→ **POLECENIE**
Przepisz dokładnie wszystkie wiersze poniższego listingu, pomijając w odpowiedzi obrazy.

──────────────────────────────

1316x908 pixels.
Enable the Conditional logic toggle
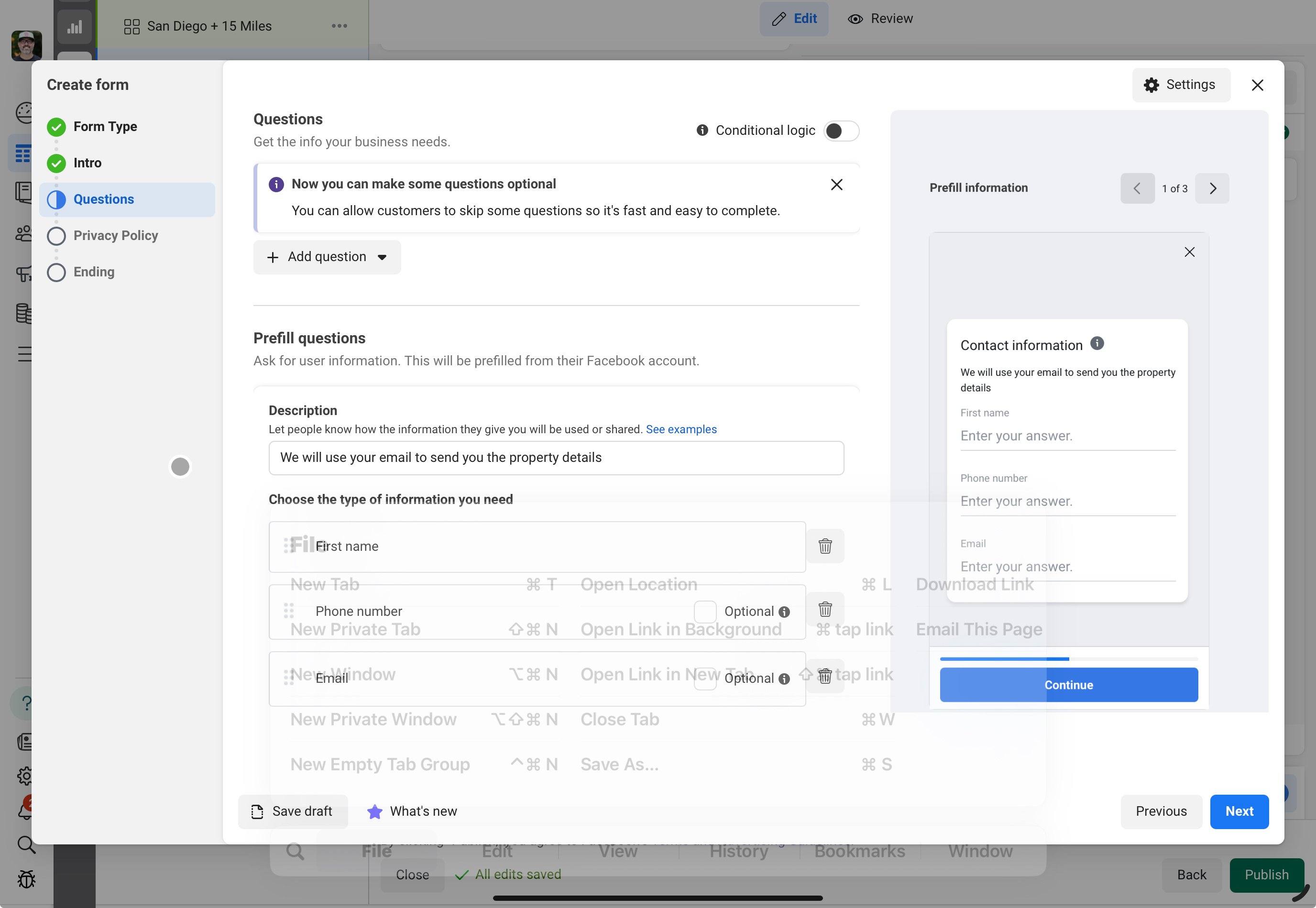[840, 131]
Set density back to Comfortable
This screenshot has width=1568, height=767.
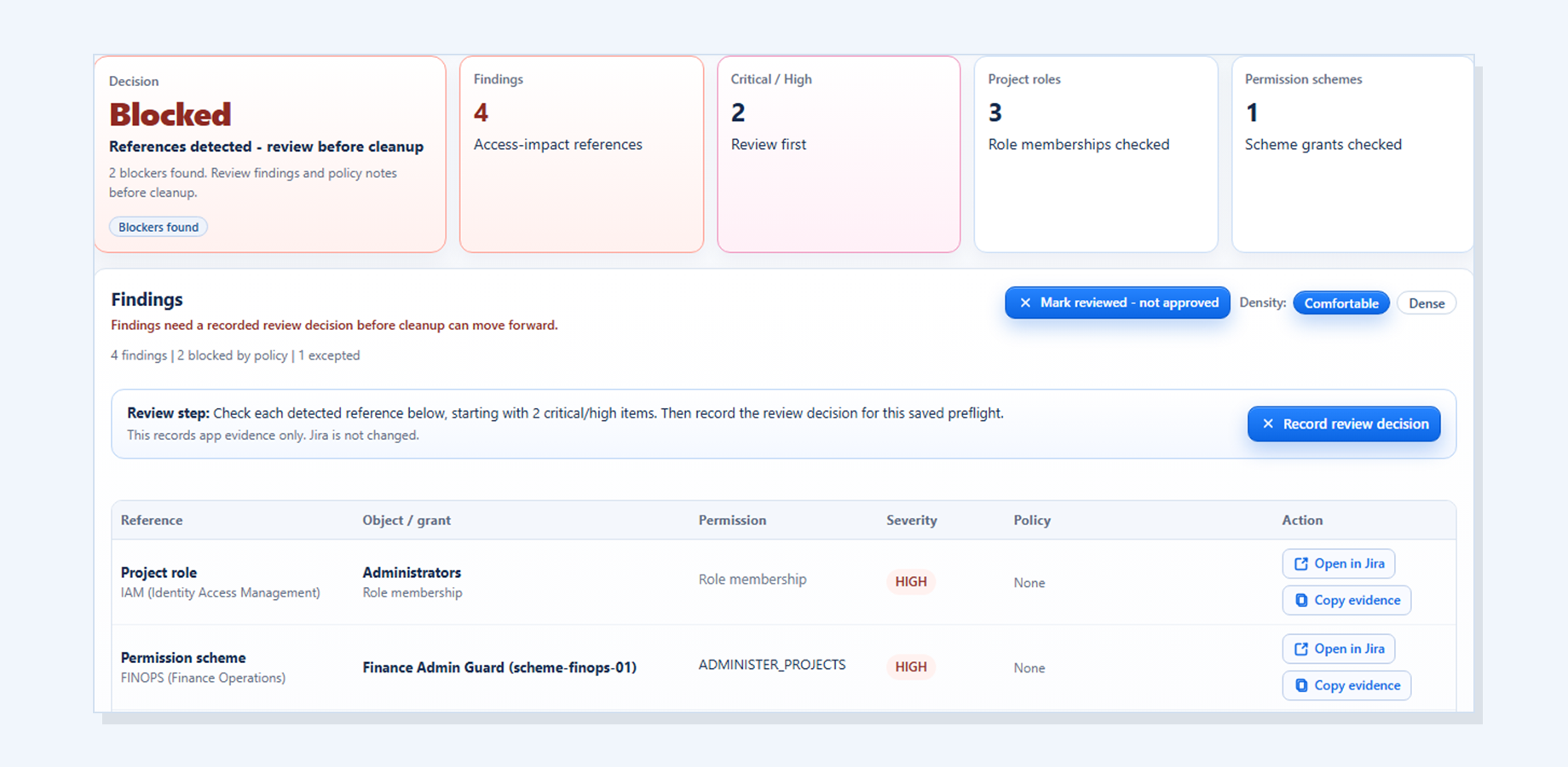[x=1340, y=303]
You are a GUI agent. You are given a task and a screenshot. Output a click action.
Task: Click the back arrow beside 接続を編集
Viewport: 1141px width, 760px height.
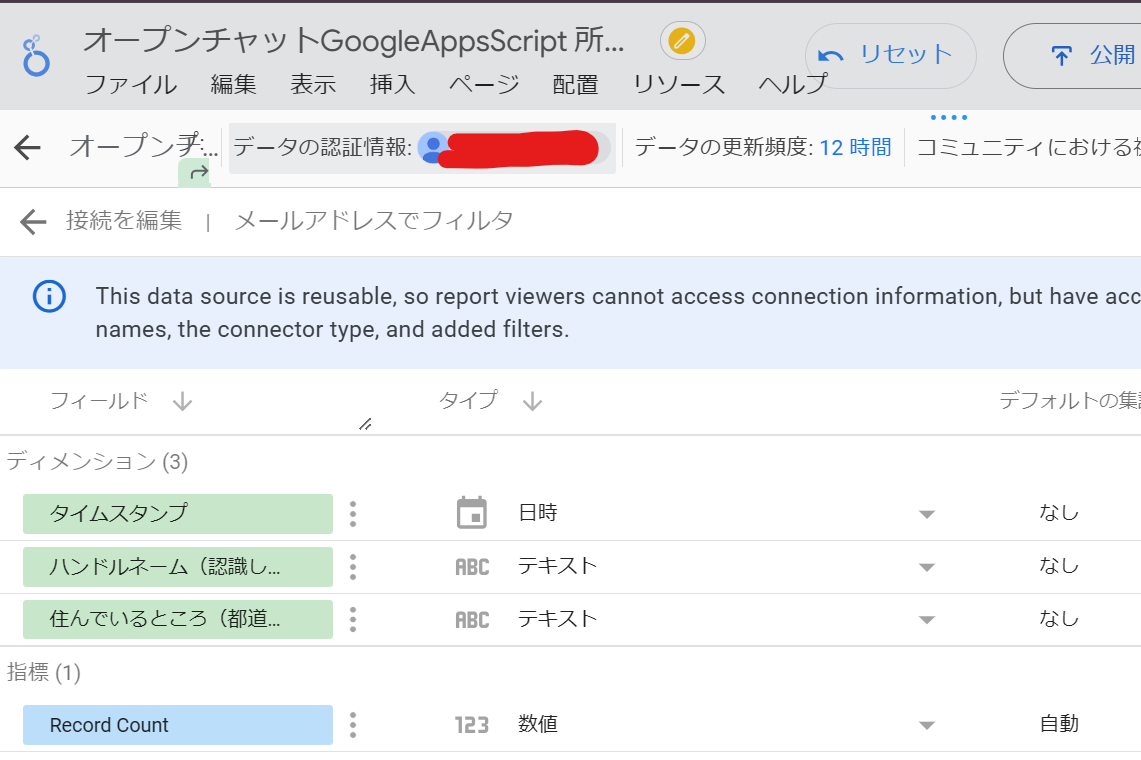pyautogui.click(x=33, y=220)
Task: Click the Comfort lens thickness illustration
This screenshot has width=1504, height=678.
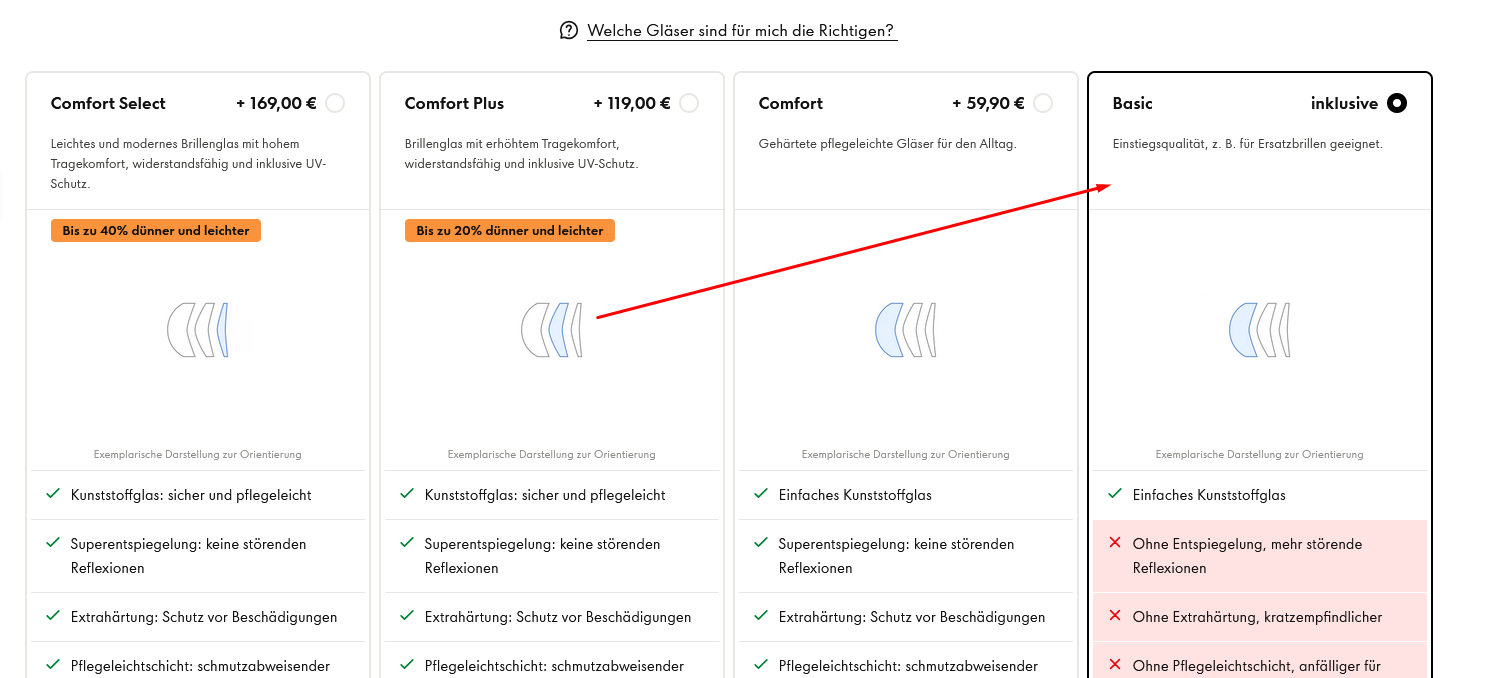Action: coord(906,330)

──────────────────────────────

→ **ROZWIĄZANIE**
1316x908 pixels.
Enable the Conditional logic toggle
[840, 131]
Set density back to Comfortable
This screenshot has width=1568, height=767.
[x=1340, y=303]
You are a GUI agent. You are given a task and a screenshot. Output a click action.
Task: Click the back arrow beside 接続を編集
Viewport: 1141px width, 760px height.
pyautogui.click(x=33, y=220)
Task: Click the Comfort lens thickness illustration
This screenshot has width=1504, height=678.
Action: coord(906,330)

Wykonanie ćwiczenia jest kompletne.